Der Rat und das Europäische Parlament haben sich auch auf eine Klausel zu „qualifizierten Straftaten“ geeinigt. In der Richtlinie aufgeführte Straftaten, die vorsätzlich begangen werden, werden als qualifizierte Straftat eingestuft, wenn sie zu Zerstörung, irreversiblem, großflächigem und erheblichem Schaden oder dauerhaftem, großflächigem und erheblichem Schaden eines Ökosystems von erheblicher Größe oder erheblichem ökologischem Wert, eines Lebensraums innerhalb eines geschützten Gebiets oder der Luft-, Boden- oder Wasserqualität führt.
… und härtere Strafen
Für natürliche Personen, die eine der von der Richtlinie erfassten Straftaten begehen, werden im Text folgende Sanktionen festgelegt:
- Bei vorsätzlich begangenen Straftaten, die den Tod einer Person verursachen, eine Freiheitsstrafe im Höchstmaß von mindestens zehn Jahren
- Bei einer qualifizierten Straftat, die verheerende Auswirkungen hat, eine Freiheitsstrafe im Höchstmaß von mindestens acht Jahren
- Bei zumindest grob fahrlässig begangenen Straftaten, die den Tod einer Person verursachen, eine Freiheitsstrafe im Höchstmaß von mindestens fünf Jahren
- Bei anderen vorsätzlich begangenen Straftaten, die in den Rechtsvorschriften enthalten sind, eine Freiheitsstrafe im Höchstmaß von entweder mindestens fünf Jahren oder mindestens drei Jahren
Im Falle juristischer Personen sieht der Rechtsakt folgende Sanktionen vor:
- Für die schwersten Straftaten eine Höchstgeldstrafe oder -geldbuße von mindestens 5 % des weltweiten Gesamtumsatzes der juristischen Person oder alternativ 40 Mio. €
- Für alle anderen Straftaten eine Höchstgeldstrafe oder -geldbuße von mindestens 3 % des weltweiten Gesamtumsatzes der juristischen Person oder alternativ 24 Mio. €
Es können auch zusätzliche Maßnahmen ergriffen werden, darunter die Verpflichtung des Täters, den vorherigen Zustand der Umwelt wiederherzustellen, oder die Verpflichtung zum Ausgleich, der Ausschluss vom Zugang zu öffentlicher Finanzierung oder die Entziehung von Genehmigungen und Zulassungen.
Schulung und Ressourcen
Ferner werden die Mitgliedstaaten sicherstellen müssen, dass den Personen, die Umweltkriminalität aufdecken, untersuchen und strafrechtlich verfolgen, wie Richter, Staatsanwälte und Polizeibehörden, Schulungen angeboten werden. Die EU-Länder werden außerdem sicherstellen müssen, dass diese Behörden über ausreichende Ressourcen, etwa in Bezug auf die Anzahl an qualifizierten Mitarbeitern und finanzielle Ressourcen, verfügen, um ihre Aufgaben im Rahmen der Richtlinie auszuüben. Die Richtlinie enthält auch Bestimmungen zur Unterstützung von Personen, die Umweltkriminalität melden, die sich für den Schutz der Umwelt engagieren oder die von Umweltkriminalität betroffen sind.

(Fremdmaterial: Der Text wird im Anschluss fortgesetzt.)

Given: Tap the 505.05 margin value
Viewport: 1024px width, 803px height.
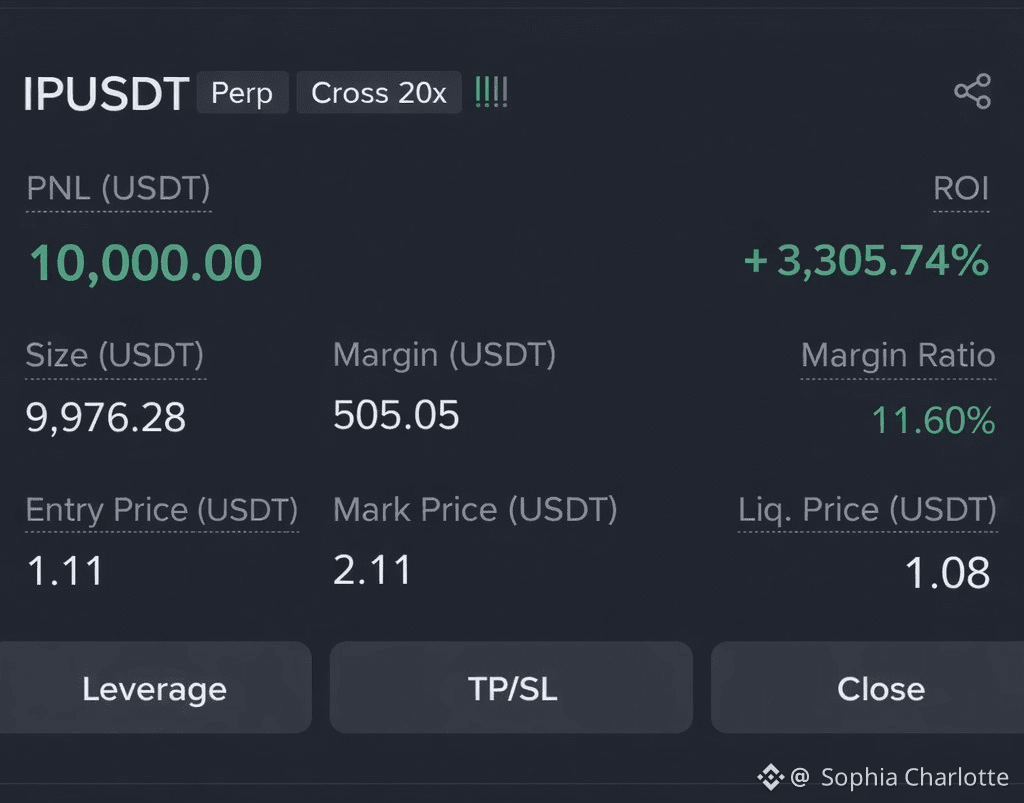Looking at the screenshot, I should point(396,415).
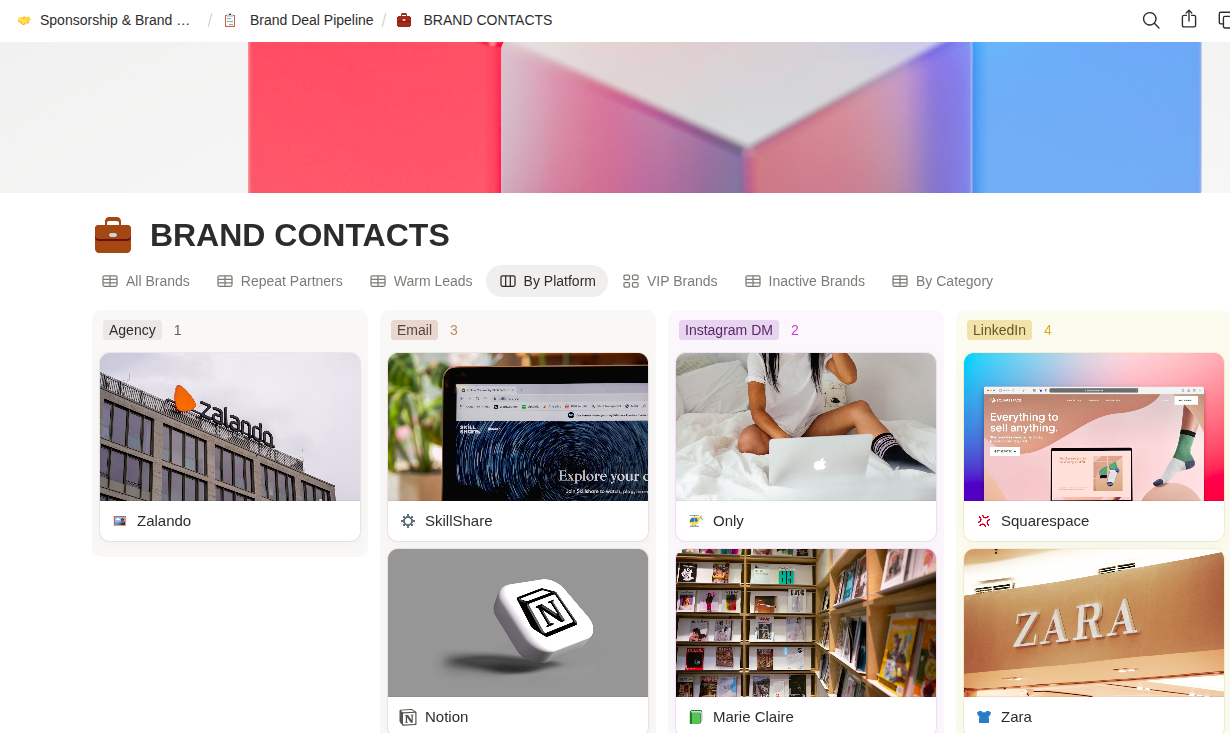Click the duplicate page icon at top right
Image resolution: width=1230 pixels, height=733 pixels.
pyautogui.click(x=1222, y=20)
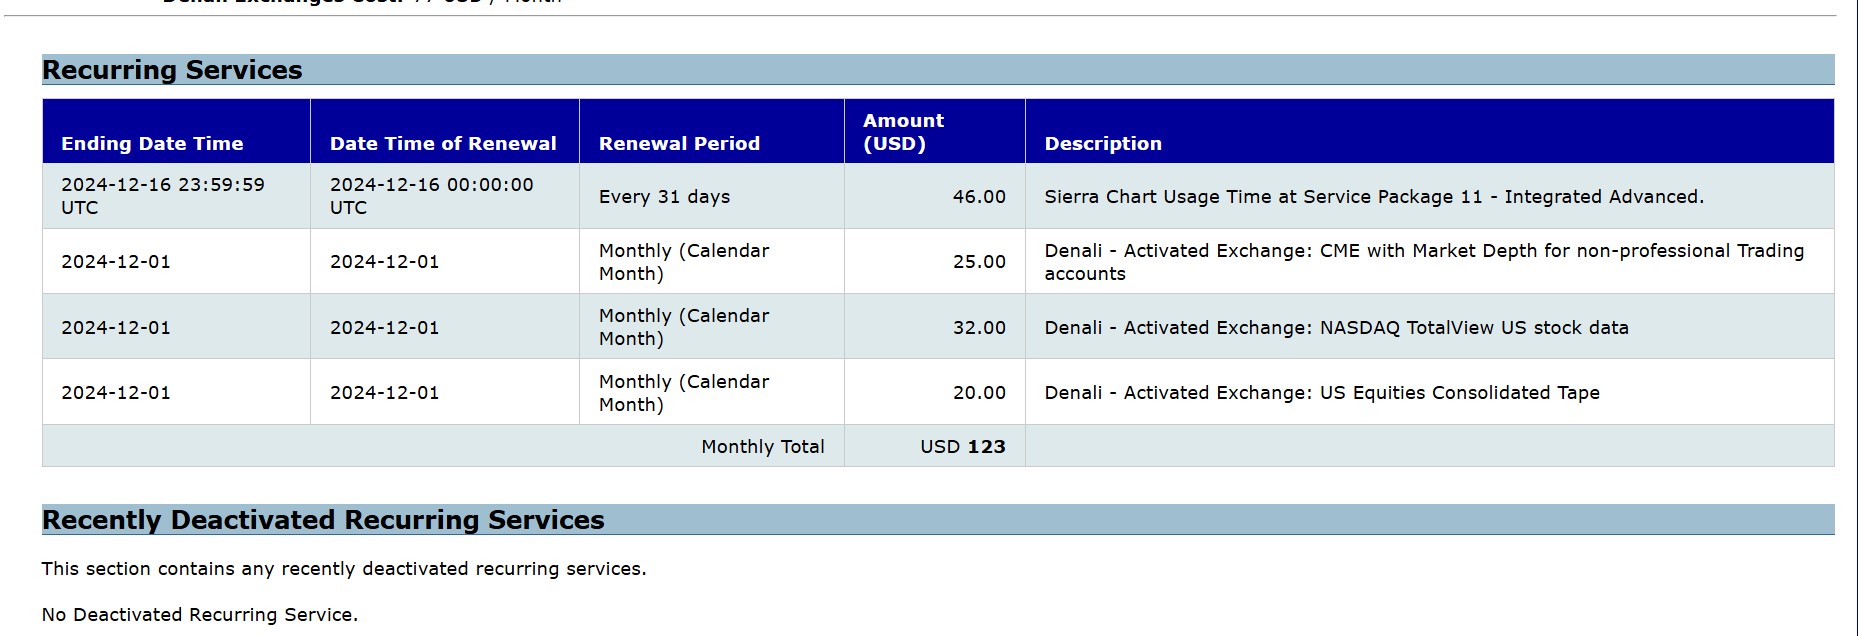Click the 32.00 amount cell

[x=979, y=328]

Hintergrund und nächste Schritte
Umweltkriminalität ist eine der weltweit profitabelsten Aktivitäten des organisierten Verbrechens und hat beträchtliche Auswirkungen auf die Umwelt und auf die menschliche Gesundheit. Sie ist äußerst lukrativ, aber schwer aufzudecken, zu verfolgen und zu bestrafen.
Eine erste EU-Richtlinie über den strafrechtlichen Schutz der Umwelt wurde im Jahr 2008 angenommen. Nach einer Bewertung im Zeitraum 2019-2020 kam die Europäische Kommission zu dem Schluss, dass die Wirkung der Richtlinie begrenzt war, da die Zahl der Fälle, die erfolgreich untersucht und rechtlich geahndet wurden, weiterhin gering war. Zudem waren die verhängten Sanktionen zu niedrig, um abschreckend zu wirken, und die grenzüberschreitende Zusammenarbeit wurde nicht systematisch verfolgt. Am 15. Dezember 2021 legte die Kommission einen Vorschlag zur Verbesserung der Wirksamkeit der Richtlinie vor.
Diese Einigung muss noch von beiden Organen bestätigt werden, bevor das förmliche Annahmeverfahren eingeleitet werden kann.